◆ **Exercise aim**
An exact copy of every record, with no pictures, please.

◆ **Given data**
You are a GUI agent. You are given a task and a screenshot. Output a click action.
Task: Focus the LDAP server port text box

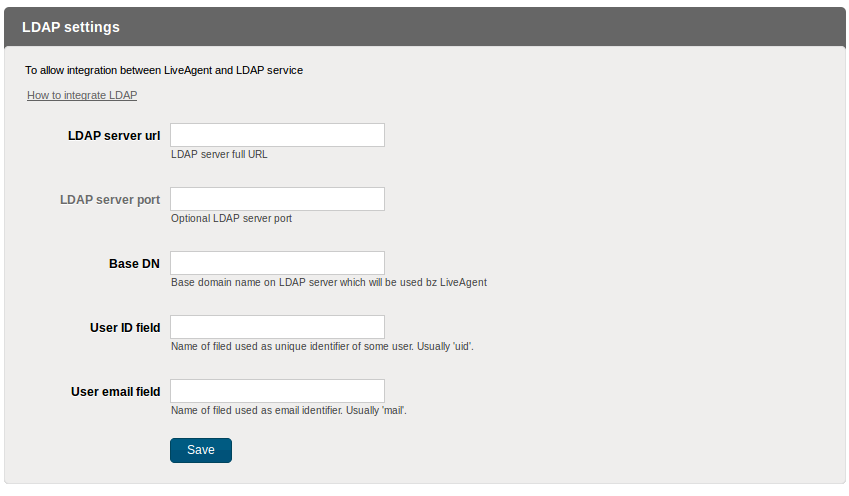tap(277, 199)
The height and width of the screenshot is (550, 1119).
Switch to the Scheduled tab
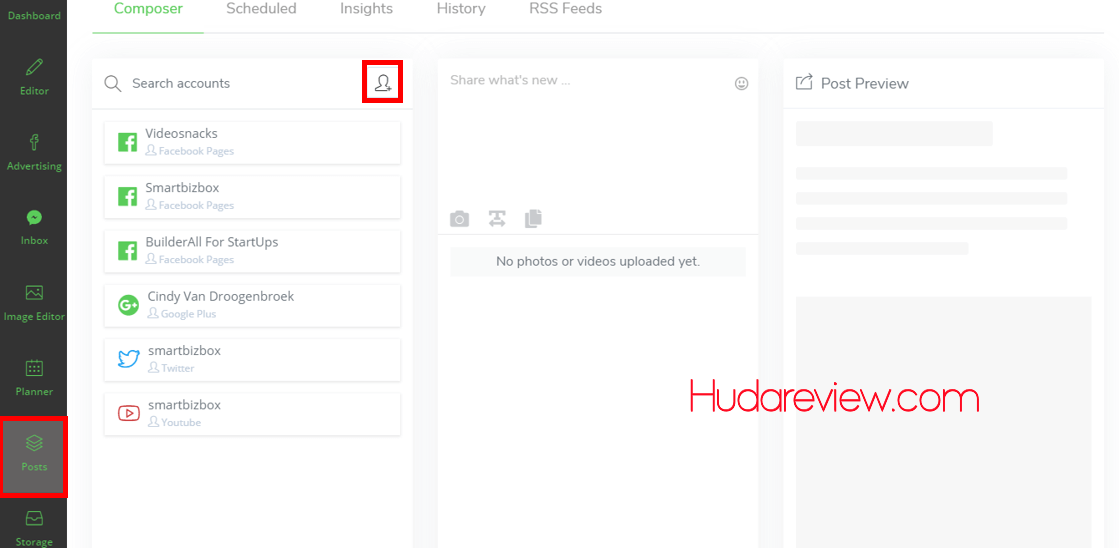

◆ **Result of this exercise**
You are a GUI agent. You are given a task and a screenshot. Output a click action.
Task: Focus the LDAP server port text box

tap(277, 199)
The height and width of the screenshot is (550, 1119).
Switch to the Scheduled tab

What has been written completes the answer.